DAVID: And then we’ll watch it again afterwards because people will have talked over bits of it.
ROBERT: We’ll become quite irritable as people clink their glasses.
DAVID: Even if you organise a social event only to watch a television programme, still people will talk all through it.
ROBERT: The mistake is to invite a bunch of friends who haven’t seen each other for ages. They’re all pleased to see each other, which is all very jolly…
DAVID: But we want them to listen to every syllable!
What will you miss most about making Peep Show?

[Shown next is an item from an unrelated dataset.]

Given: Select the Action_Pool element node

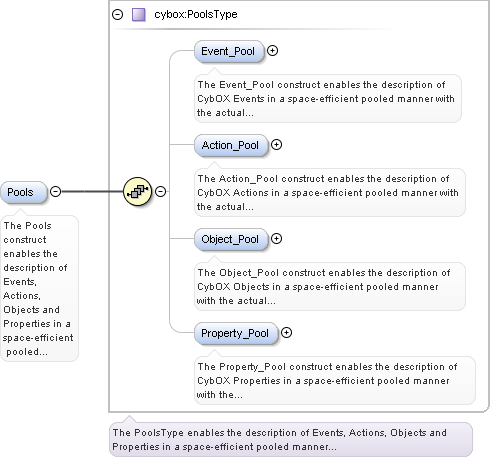Looking at the screenshot, I should [231, 145].
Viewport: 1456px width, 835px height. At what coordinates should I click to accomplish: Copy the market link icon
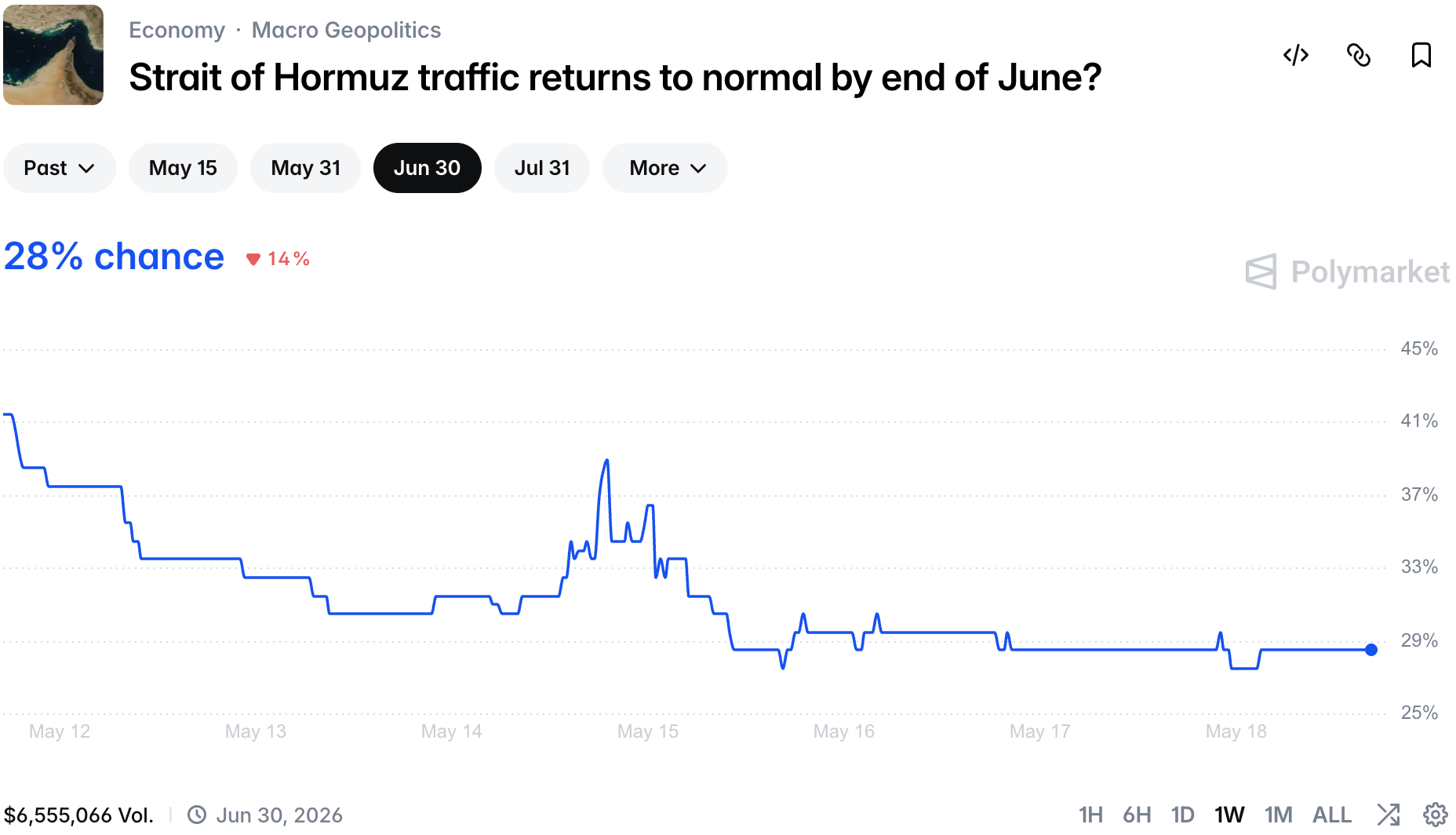pyautogui.click(x=1359, y=56)

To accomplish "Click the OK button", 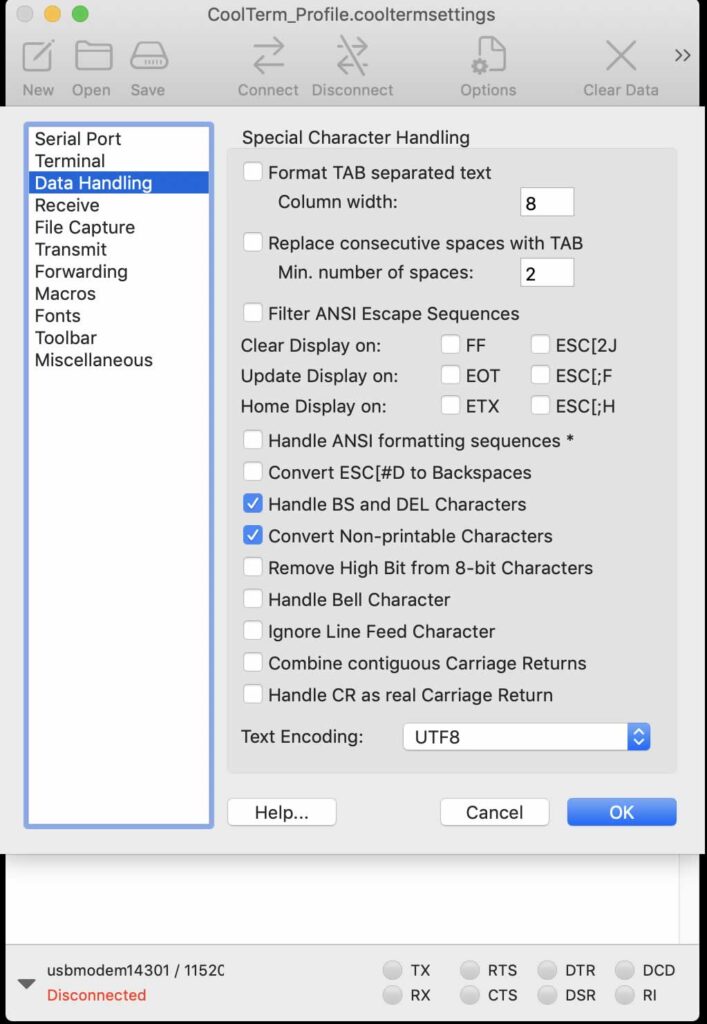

ROBERT: All the people, really. And David mentioned that it’s a show that you know works. The great luxury of working on something where you know the character, you know the audience is aware of the situation, you play with their expectation, you don’t have to prove anything.
DAVID: The rare feeling of confidence you have when there’s a scene in Peep Show, where you just know that people who like watching Mark and Jeremy are going to like them doing this.
ROBERT: And you only get that from a show that’s been on for ages.
DAVID: I suppose if you’re a fireman, you’d say that your favourite part of the job is when you know that the fire is nearly out, when you’re finishing off, and you know it’s going to go out. But you know that pretty soon there will be another big fire, and you’ll have to start putting it out all over again, and you don’t want to, because it’s difficult. So the best bit is when you’ve almost put the fire out.
ROBERT: That’s what series nine of Peep Show is – a good dowsing.
• Peep Show series 9 starts at 10pm on November 11 on Channel 4.